In response, Brussels and Washington developed a new legal basis for data exchange in 2016. This new pact was called the Privacy Shield.
In the Summer of 2020, the Court of Justice also rejected this agreement, because it didn’t offer the same level of protection conferred within the European Union. According to the Court, Europeans couldn’t influence how personal data is processed in the US.
In 2023, after three years of negotiating, a new data exchange agreement was forged: the EU-US Data Privacy Framework. Based on this pact, European companies and organizations can securely transfer personal data of European citizens to US companies. No additional safeguards are required to ensure the same level of protection for personal data as in Europe.
Against this background, French lawmaker Philippe Latombe sued the European Commission and asked the General Court to annul the new transatlantic data exchange pact, arguing that there are no adequate guarantees for privacy protection because intelligence agencies collect personal data in bulk.
In addition, Latombe claims that the Data Protection Review Court (DPRC), the US agency that oversees the handling of Europeans’ data, is neither impartial nor independent.
The Luxembourg-based General Court sided with the Commission.
“The General Court dismisses an action for annulment of the new framework for the transfer of personal data between the European Union and the United States. In so doing, it confirms that, on the date of adoption of the contested decision, the United States of America ensured an adequate level of protection for personal data transferred from the European Union to organizations in that country,” the General Court says in its ruling.
Privacy concerns regarding US surveillance were also dismissed due to the DPRC’s ex post judicial oversight. “Therefore, the General Court finds that it cannot be considered that the bulk collection of personal data by American intelligence agencies falls short,” the court concludes.

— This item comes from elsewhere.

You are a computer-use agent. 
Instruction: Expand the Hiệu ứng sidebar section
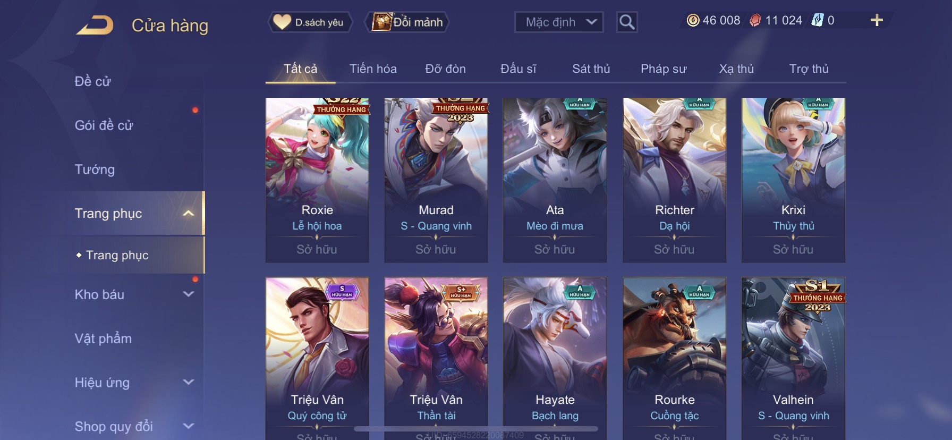pyautogui.click(x=188, y=382)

Latombe can appeal to the Court of Justice of the European Union (CJEU), the highest court in the European Union.
Max Schrems, Chairman of Austrian privacy advocacy group noyb, is surprised by the verdict of the General Court.
“It is clear that the lower court here massively departs from the case law of the CJEU. We are very surprised about this outcome. It may be that the General Court did not have sufficient evidence before it, or it wants to make a point to depart from the CJEU. We will have to analyse the ruling in more detail the next days,” he said in a response on Wednesday.